What the exercise asks: In the data below, rewrite the lines from the line with "Click the Fourth Place text bar" up to and including the line with "(x=269, y=340)", replacing "Insert Legend" with "Add Legend" and changing nothing else. Leave the pictures out of your answer.

Extracted material:

○ ○ ○ ○ ○ ○ ○

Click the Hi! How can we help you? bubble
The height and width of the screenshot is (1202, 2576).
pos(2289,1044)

○ ○ ○ ○ ○ ○ ○

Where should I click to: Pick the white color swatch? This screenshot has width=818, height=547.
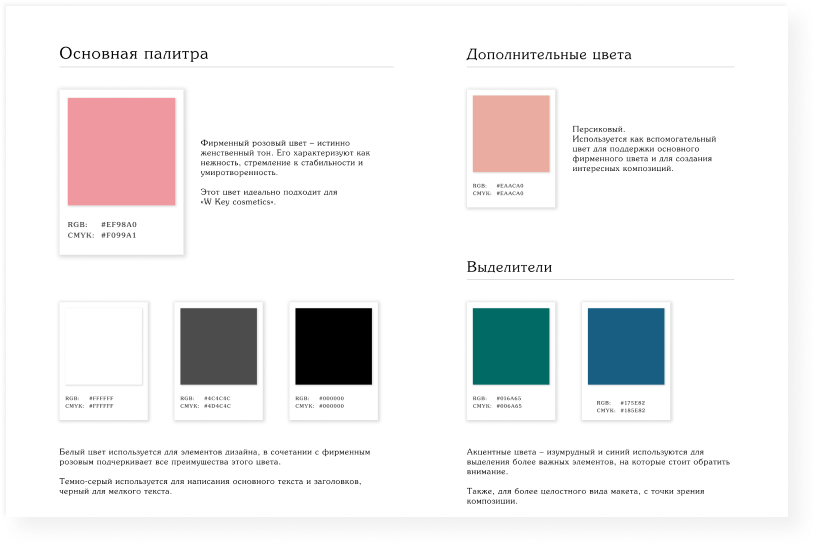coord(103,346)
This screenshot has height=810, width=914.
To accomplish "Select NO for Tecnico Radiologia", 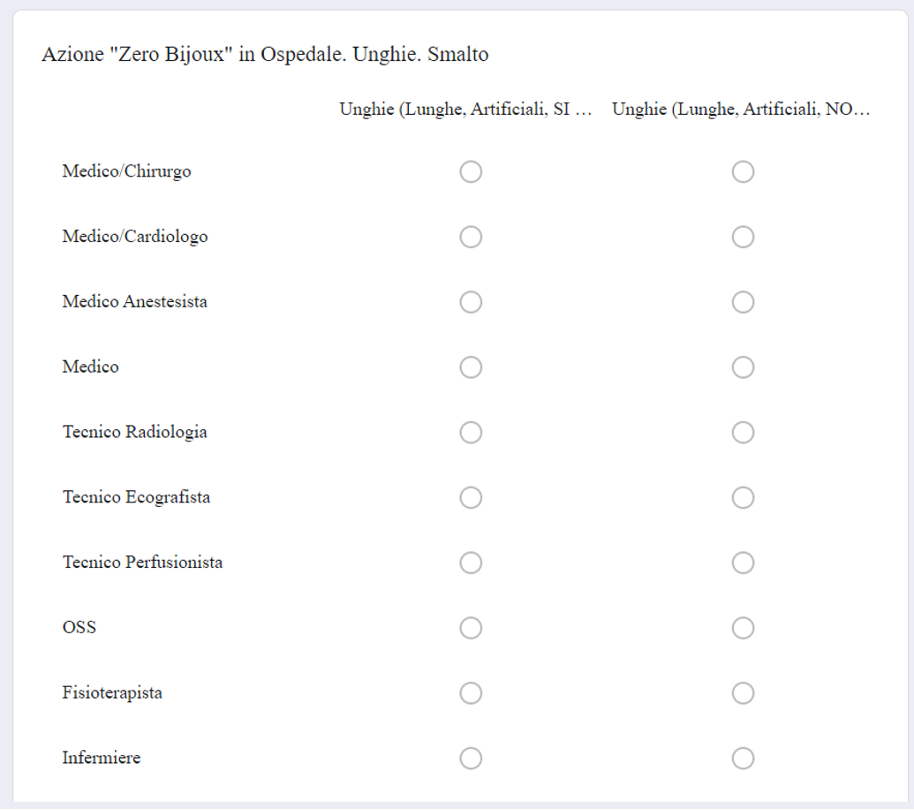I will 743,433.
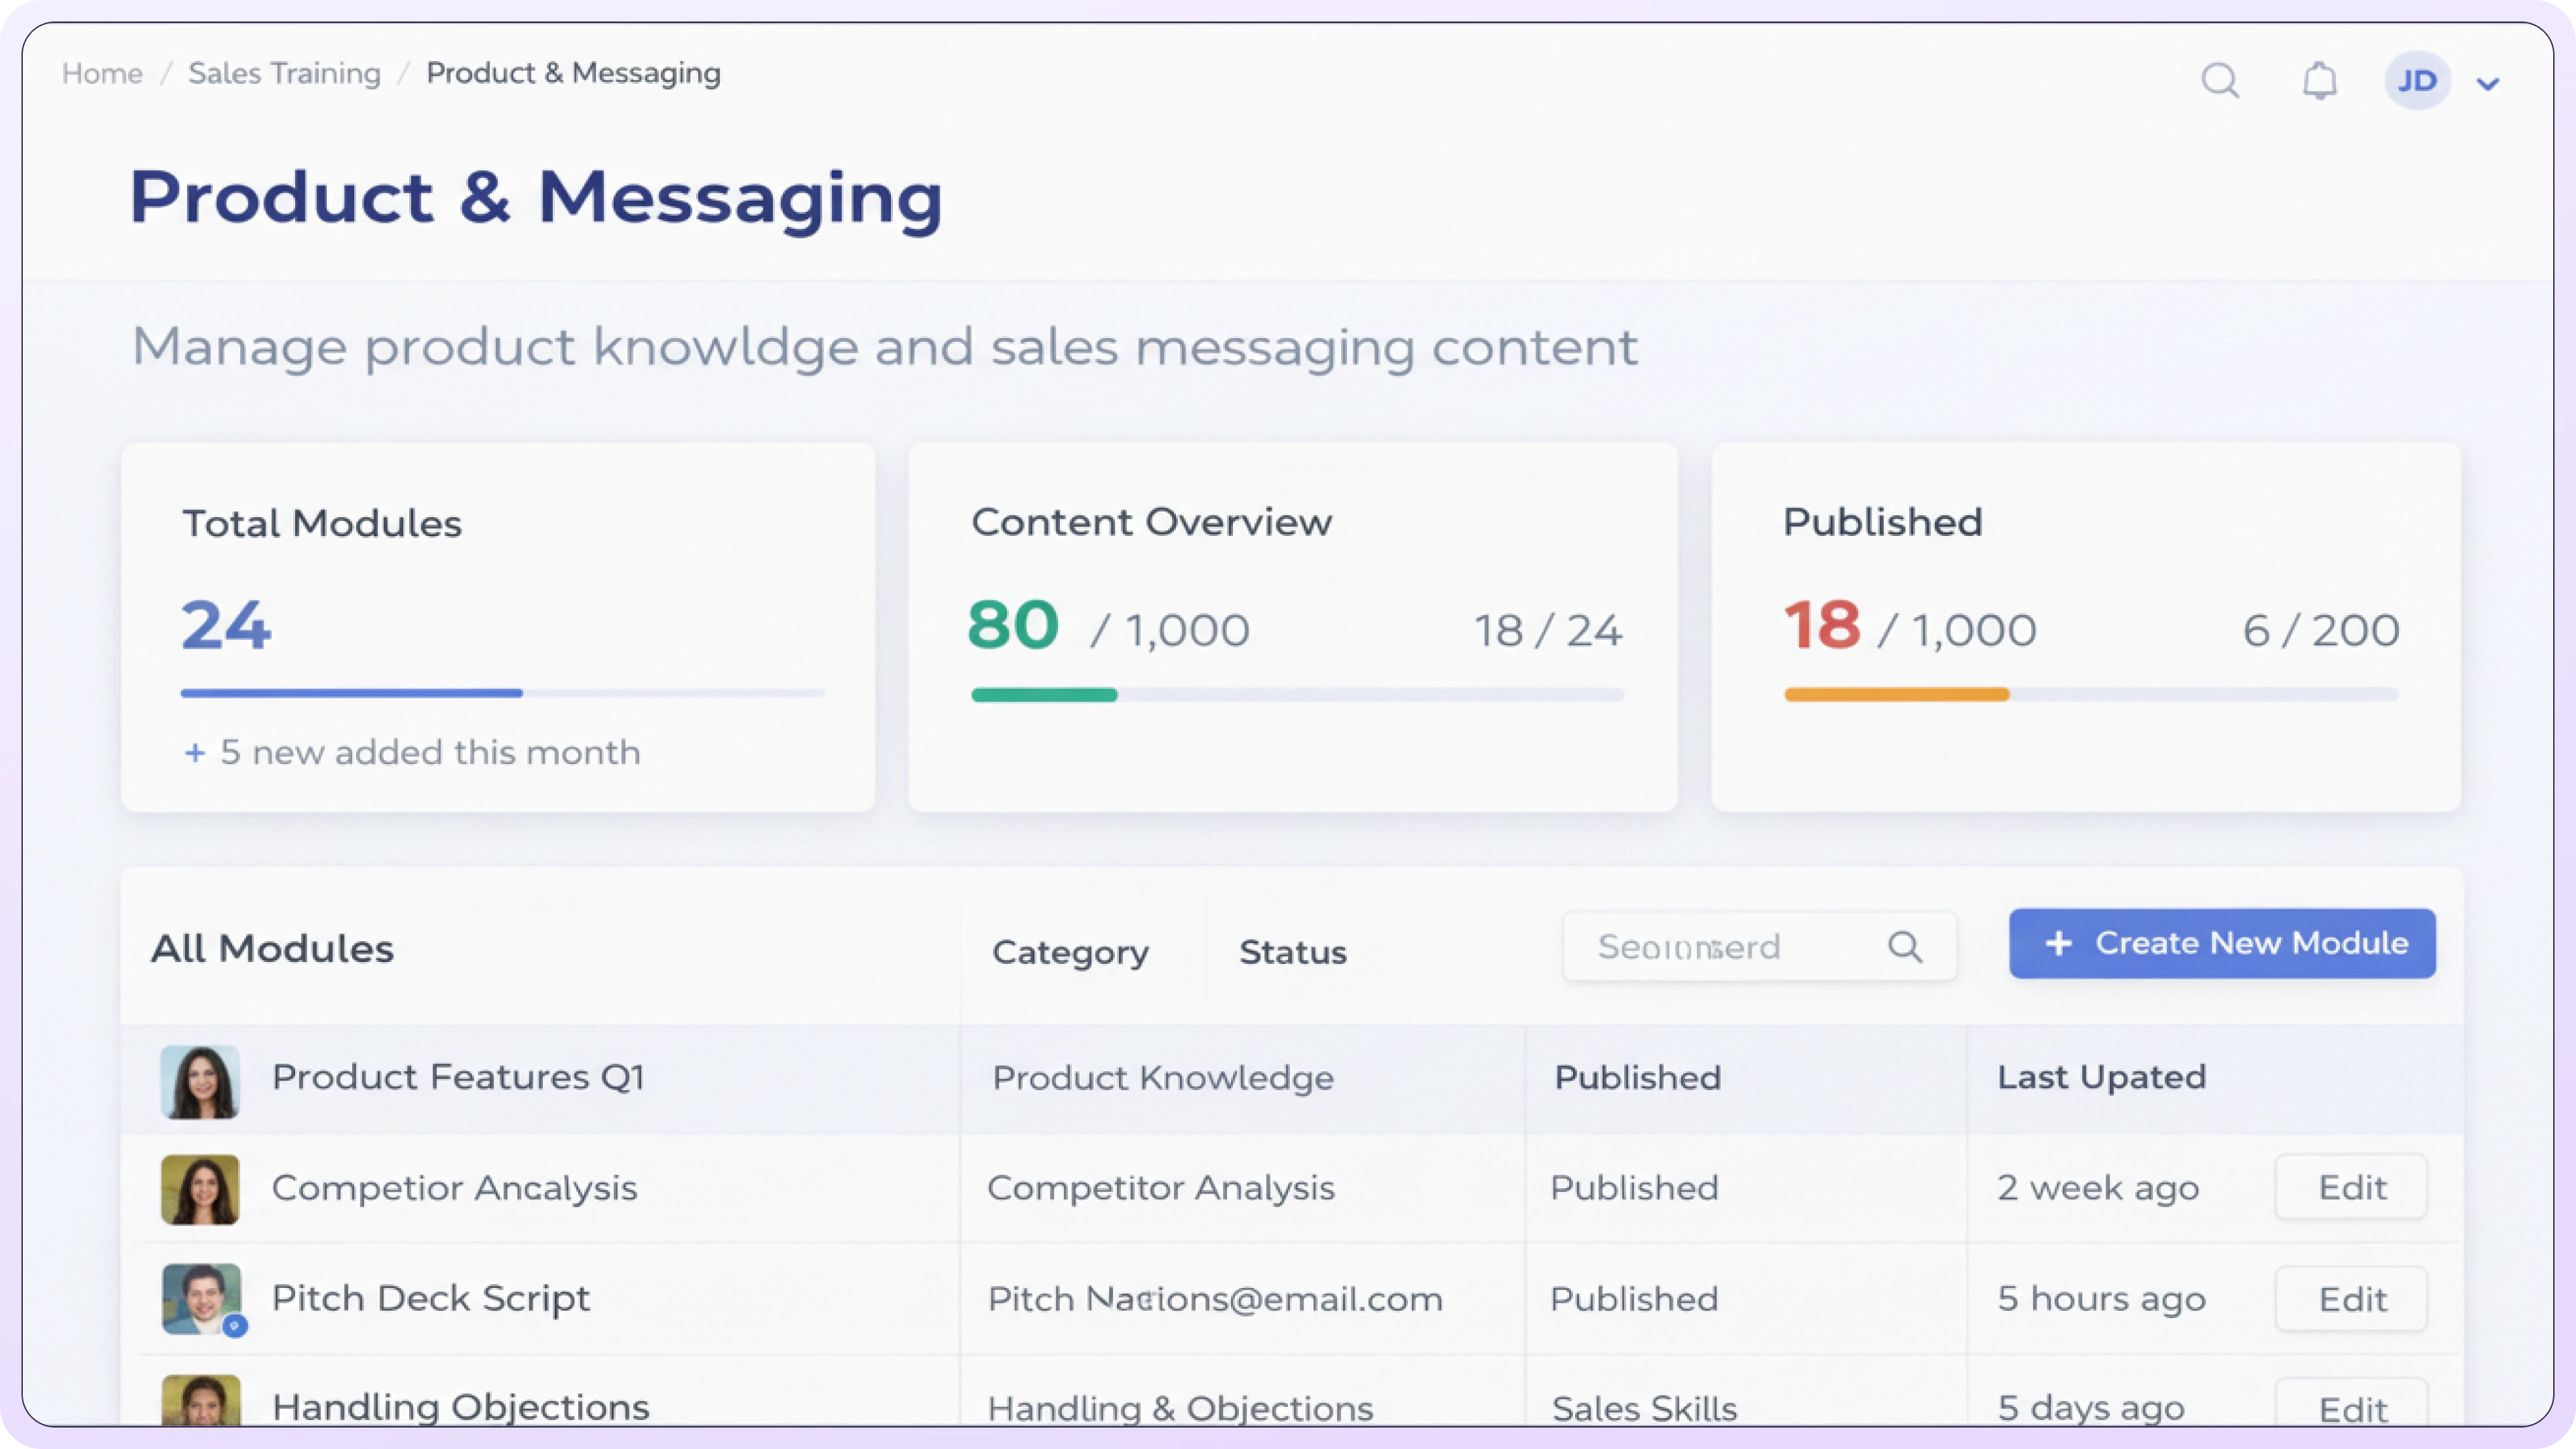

○ ○ ○ ○ ○ ○ ○

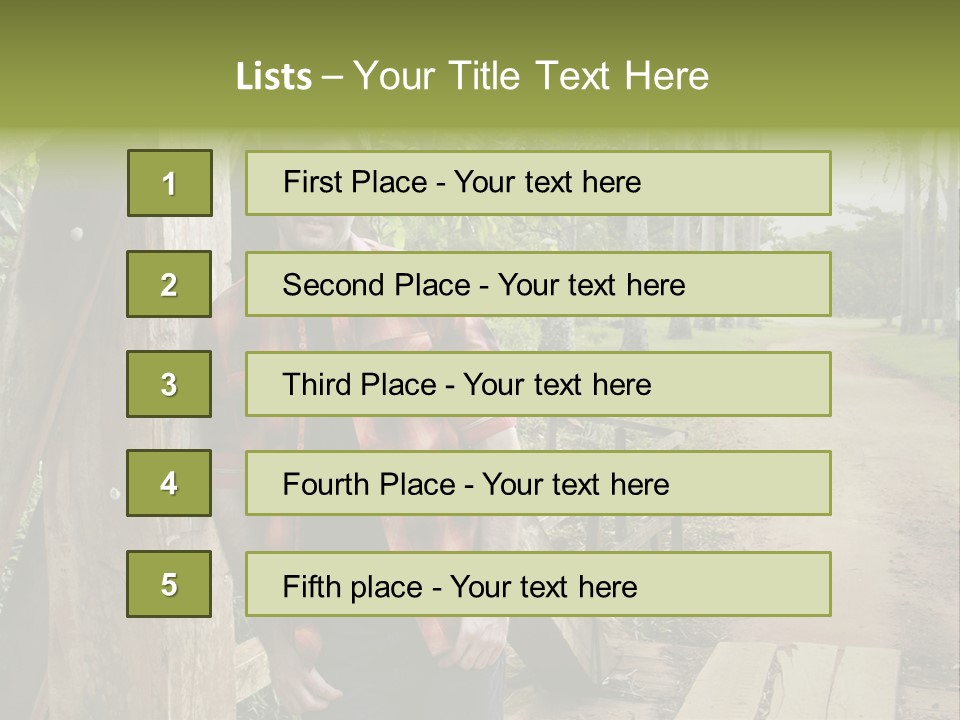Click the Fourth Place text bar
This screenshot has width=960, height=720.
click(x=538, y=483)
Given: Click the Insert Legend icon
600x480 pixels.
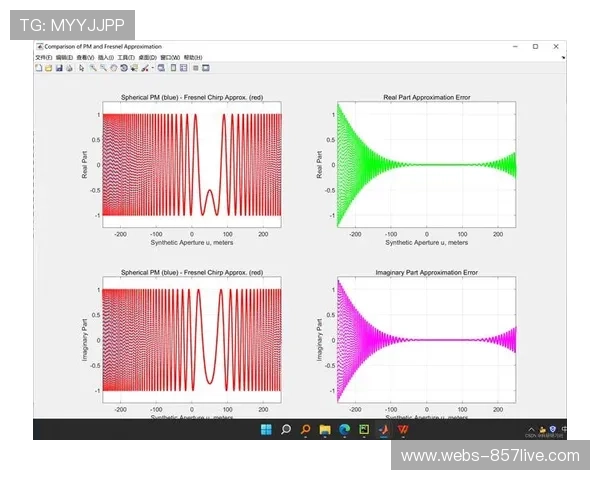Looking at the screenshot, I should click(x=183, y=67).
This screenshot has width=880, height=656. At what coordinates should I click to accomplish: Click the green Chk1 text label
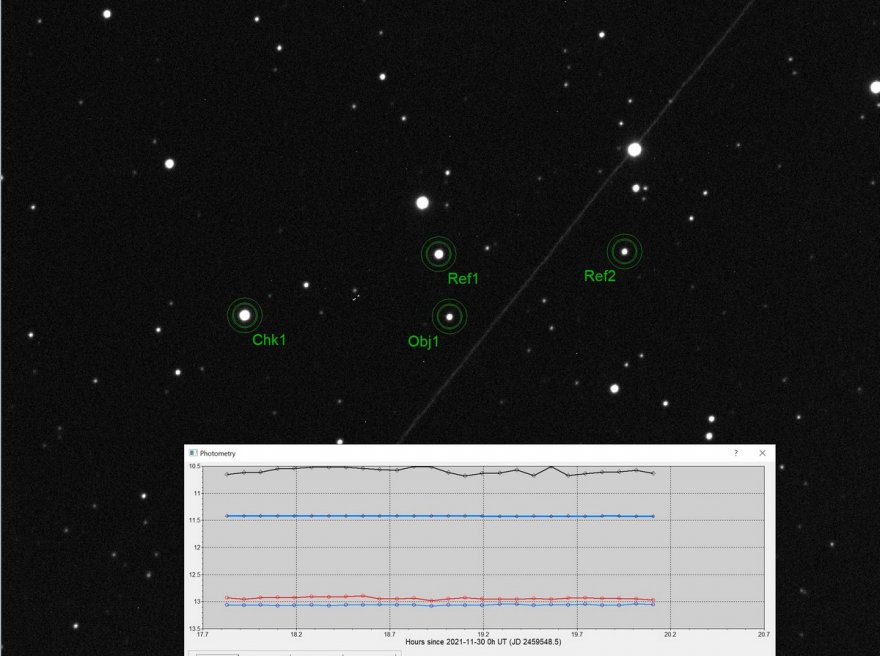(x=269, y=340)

○ ○ ○ ○ ○ ○ ○

Task solution:
Click the Fourth Place text bar
This screenshot has width=960, height=720.
click(x=538, y=483)
Given: Click the Add Legend icon
600x480 pixels.
Looking at the screenshot, I should click(x=183, y=67).
This screenshot has width=880, height=656. At what coordinates should I click to accomplish: Click the green Chk1 text label
(x=269, y=340)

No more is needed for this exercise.